Start of Block
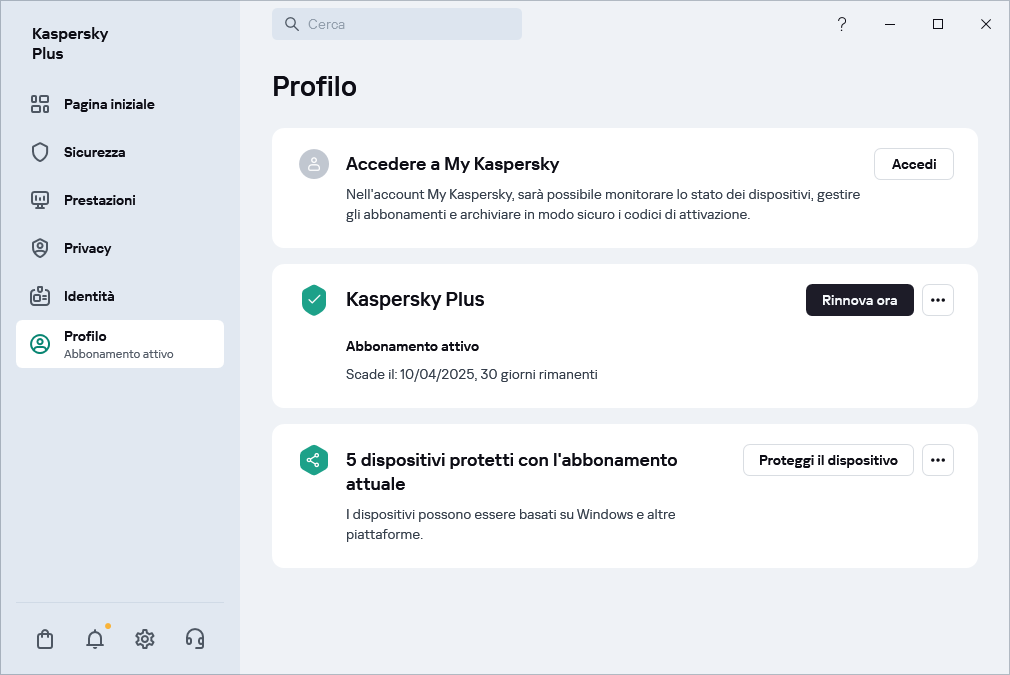1010x675 pixels.
Task: Open the settings gear icon
Action: (145, 639)
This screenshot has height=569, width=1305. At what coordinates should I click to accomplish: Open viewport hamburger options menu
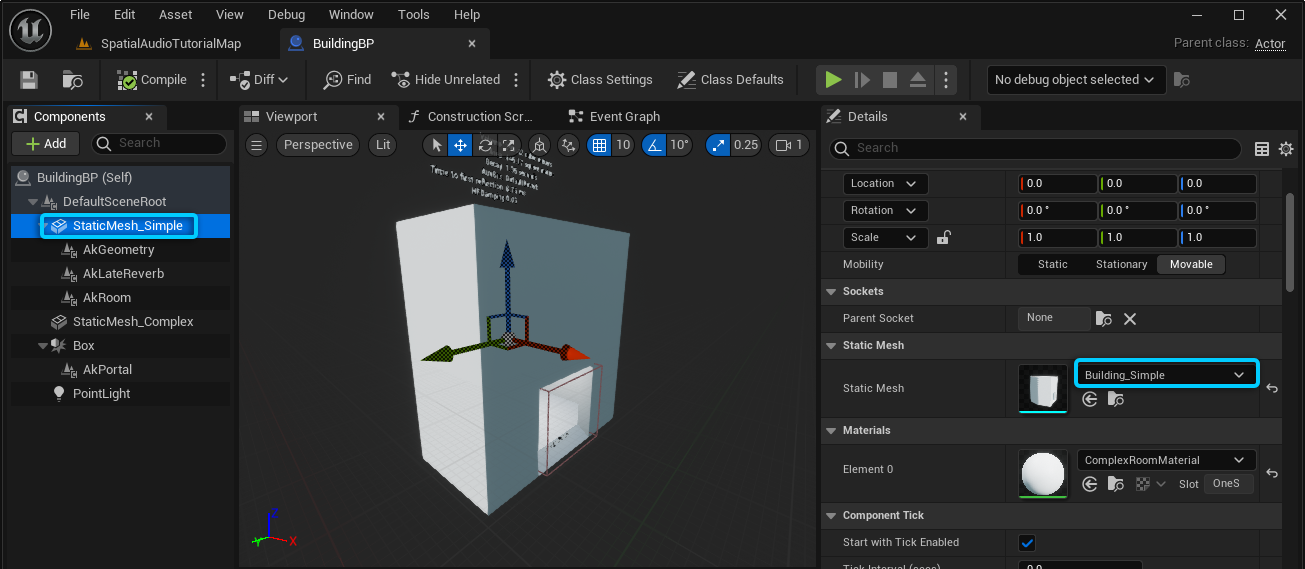click(x=257, y=145)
End of Block
◆ WHAT IS EXPECTED ◆
Please print exactly the lines running from the line with "This screenshot has" through the final line of the material, and nothing more. Keep pictures out.

◆ TASK RESULT ◆
This screenshot has height=569, width=1305. At what coordinates should I click to accomplish: Open viewport hamburger options menu
click(x=257, y=145)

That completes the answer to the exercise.